The (Surprising) Sample Optimality of Greedy Procedures for Large-Scale Ranking and Selection

Ranking and selection (R&S) aims to select the best alternative with the largest mean performance from a finite set of alternatives. Recently, considerable attention has turned towards the large-scale R&S problem which involves a large number of alternatives. Ideal large-scale R&S procedures should be sample optimal, i.e., the total sample size required to deliver an asymptotically non-zero probability of correct selection (PCS) grows at the minimal order (linear order) in the number of alternatives, $k$. Surprisingly, we discover that the na\"ive greedy procedure, which keeps sampling the alternative with the largest running average, performs strikingly well and appears sample optimal. To understand this discovery, we develop a new boundary-crossing perspective and prove that the greedy procedure is sample optimal for the scenarios where the best mean maintains at least a positive constant away from all other means as $k$ increases. We further show that the derived PCS lower bound is asymptotically tight for the slippage configuration of means with a common variance. For other scenarios, we consider the probability of good selection and find that the result depends on the growth behavior of the number of good alternatives: if it remains bounded as $k$ increases, the sample optimality still holds; otherwise, the result may change. Moreover, we propose the explore-first greedy procedures by adding an exploration phase to the greedy procedure. The procedures are proven to be sample optimal and consistent under the same assumptions. Last, we numerically investigate the performance of our greedy procedures in solving large-scale R&S problems.
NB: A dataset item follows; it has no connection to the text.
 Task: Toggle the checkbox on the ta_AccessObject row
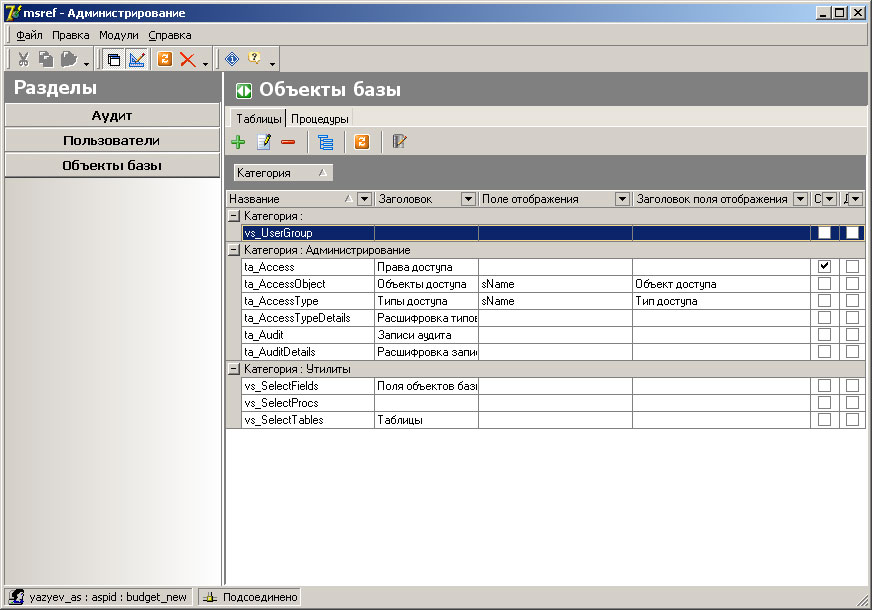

翻译：排序与选择（R&S）旨在从有限备选方案集合中选出均值性能最优的选项。近期，针对包含大量备选方案的大规模R&S问题引起了广泛关注。理想的大规模R&S过程应具备样本最优性，即实现渐近非零正确选择概率（PCS）所需的总样本量随备选方案数量k以最低阶（线性阶）增长。令人惊讶的是，我们发现简单贪心过程（持续对当前运行均值最高的备选方案进行采样）表现出色且具有样本最优性。为解释这一发现，我们提出了新的边界穿越视角，并证明当最优均值与其他均值之差在k增大时保持至少正常数距离时，贪心过程具有样本最优性。进一步证明，在公共方差下的滑动均值配置中，推导出的PCS下界具有渐近紧致性。针对其他场景，我们考虑优良选择概率，发现结果取决于优良备选方案数量的增长行为：若该数量在k增大时保持有界，则样本最优性仍然成立；否则结果可能改变。此外，我们提出先探索后贪心的过程，即在贪心过程中增加探索阶段。证明该过程在相同假设下具有样本最优性与一致性。最后，通过数值实验探究贪心过程在求解大规模R&S问题中的性能表现。